The OLCF’s Problem Busters

Professor Spencer Bryngelson and his team of researchers at Georgia Tech’s School of Computational Science and Engineering were excited to bring their code into the new world of exascale-class supercomputing. The Multicomponent Flow Code, or MFC, originated in the early 2000s to model the simultaneous movements of gases and liquids as they transform through different thermodynamic phases, such as water boiling into steam. When exascale computing arrived some 20 years later, the freshly updated code was ready to leverage the latest advances in high-performance computing, or HPC.

Using the Oak Ridge Leadership Computing Facility’s early-access system, Crusher, Bryngelson would get a sneak peek of what MFC could do on the newly launched HPE Cray EX Frontier supercomputer. Powered by next-generation GPU accelerators, Frontier’s first-in-the-world capability of conducting more than a billion-billion calculations per second would surely launch the team’s code into new realms of achievement. Both Crusher and Frontier are managed by the OLCF, which is a Department of Energy Office of Science user facility located at Oak Ridge National Laboratory.

Unfortunately, MFC’s performance on Crusher was not good.

- _Given information_
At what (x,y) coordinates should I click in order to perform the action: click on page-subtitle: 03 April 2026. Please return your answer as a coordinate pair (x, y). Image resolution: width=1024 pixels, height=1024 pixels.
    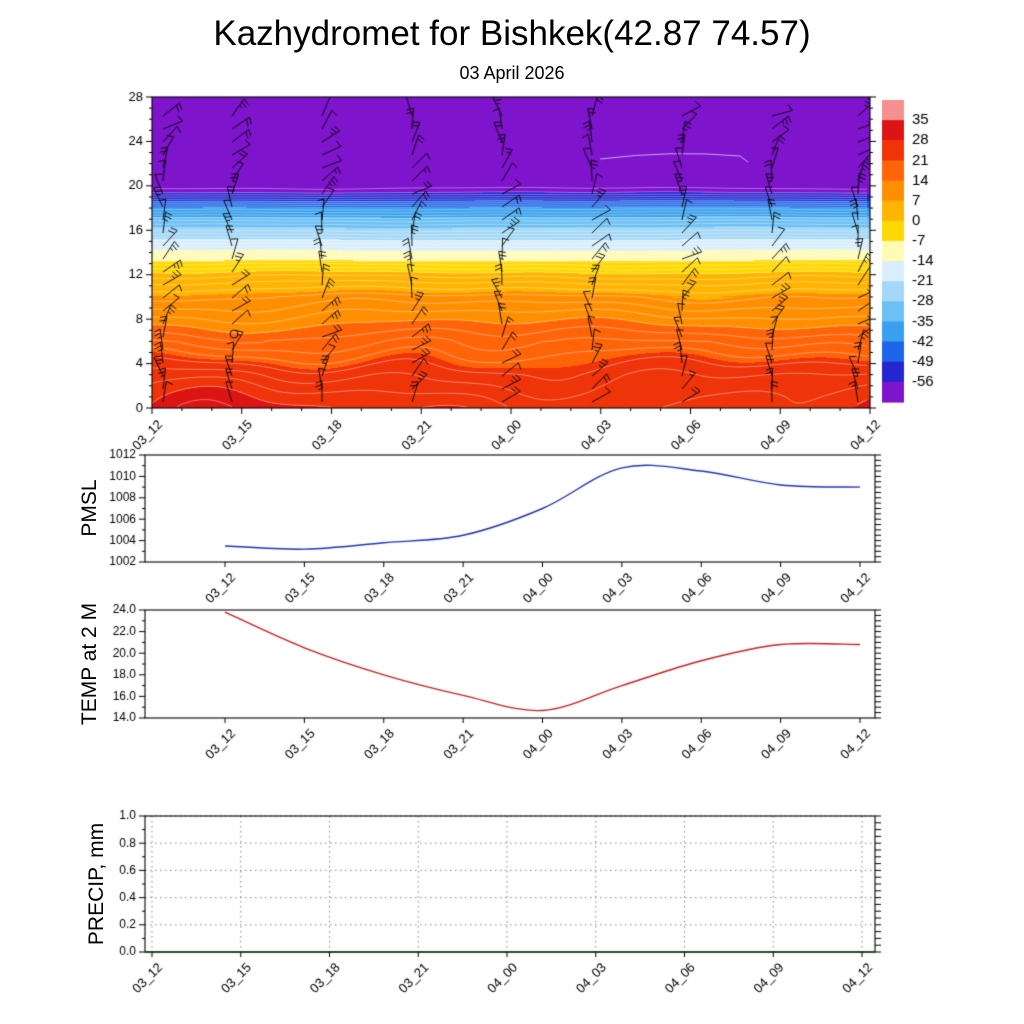
    Looking at the image, I should click on (512, 73).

- _What the task requires_
Quote the OLCF article word for word, starting at the words "Using the Oak" and ending after "was not good.". The data play no part in what comes next.

- _Answer space_
Using the Oak Ridge Leadership Computing Facility’s early-access system, Crusher, Bryngelson would get a sneak peek of what MFC could do on the newly launched HPE Cray EX Frontier supercomputer. Powered by next-generation GPU accelerators, Frontier’s first-in-the-world capability of conducting more than a billion-billion calculations per second would surely launch the team’s code into new realms of achievement. Both Crusher and Frontier are managed by the OLCF, which is a Department of Energy Office of Science user facility located at Oak Ridge National Laboratory.

Unfortunately, MFC’s performance on Crusher was not good.